So Many Choices….
Stop the presses!!! An old fashioned expression I guess, but it holds a lot of weight in cancer world.
There are so many publications these days and so many articles on what causes cancer, what fuels cancer, what kills cancer, it’s more than any one can process.
How does a cancer patient or care giver decide on treatment? How does a cancer patient decide on the best place to go for that treatment?
I’d bet that once the words, “You have cancer” bounced off the walls of the exam room you were in at the time, you made a mad dash to the Internet and you “Googled” your cancer. Why not get educated? Being informed is an important part of living in this world. But it can create havoc too.
There’s so much information out there on the web…some good, some not so good and most of us are not in any position to filter out the bad info. And when it comes to treatment, we can really get confused. Add the pieces of finding the best place for that treatment and the best doctor who fits your case and BINGO….it’s the perfect storm.
I wish there could be a central cancer center. A place where all knowledge is stored about this disease. Where the experts would go to mine the fields of research and discovery so everyone would be treated equally.
So….what do we call this place?
April 11, 2012 @ 2:09 pm
It sounds like a wonderful place to have. So much time and energy is spent on research for your cancer and what treatment options you have and the thought of being able to go to one place and get all/most of your answers would be a dream. Fighting cancer and caregiving take so much out of you that there is precious little energy to do much else. Maybe one day such a place will exist.
April 11, 2012 @ 11:27 am
There are several centers of competency around the US where there are really good doctors, leading edge trials and treatments plus support for the cancer patient/caregiver and family. Unfortunately, many newly diagnosed are so overwhelmed with the news that they and their family members cannot or will not take the time to become educated about the specific type of cancer. Often the trust is placed in the local doctor which may or may not be a good thing. Seems that some local doctors are reluctant to suggest a consult or second opinion at one of these centers and the patient relies upon the doctor to help them navigate a course of treatment. Sometimes it works for the best and sometimes it leaves the patient and family wishing that they had done more.

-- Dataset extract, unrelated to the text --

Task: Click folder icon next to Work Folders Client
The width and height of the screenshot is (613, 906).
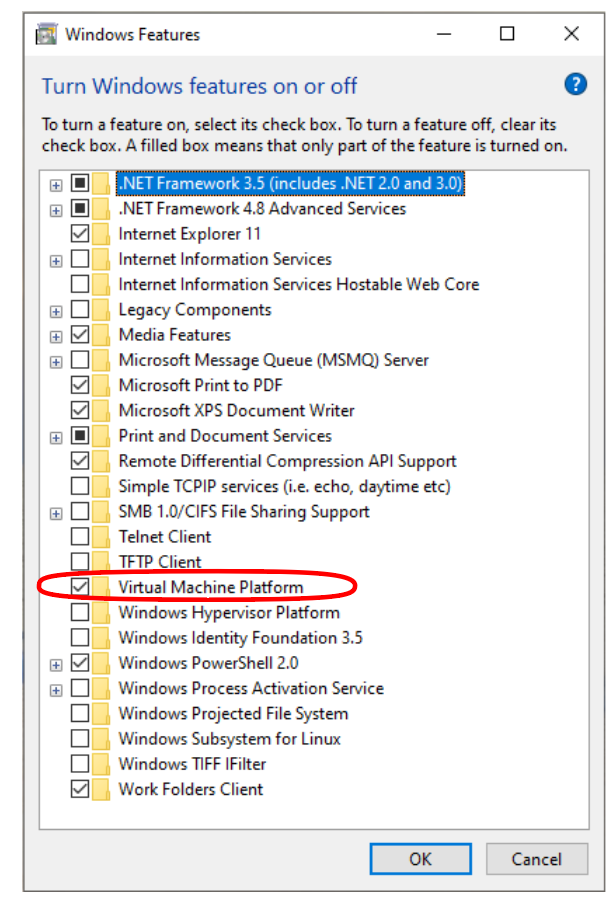Action: point(101,789)
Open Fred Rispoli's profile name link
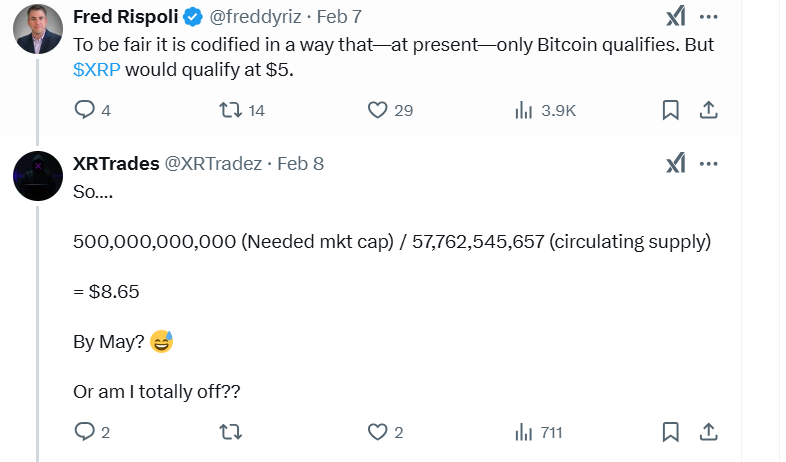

The issue is now being even more complicated by the recommendations of these 45 doctors who have a list of tests that should not be done unless there are overt symptoms of a problem. “Let’s wait and see” is now the catch-phrase for do nothing until it is too late to potentially affect an outcome in a positive way for the patient. This seems to be just the beginning of rationing of healthcare BUT the Congress and President refuse to enact Tort Reform which would go a long way in reducing the use of many of these tests not to mention reducing overall malpractice insurance costs and probably overall medical costs.
So Laurie, your idea of a central repository of medical/cancer information available to all is outstanding…..it makes sense…..would not be difficult to do since the information is largely available now but dispersed across many databases. It would take some time and some smart people. Should not involve the government…..it’ll never happen and it’ll cost another trillion dollars to discover that it can’t be done. Surely there must be catchy acronym for this repository.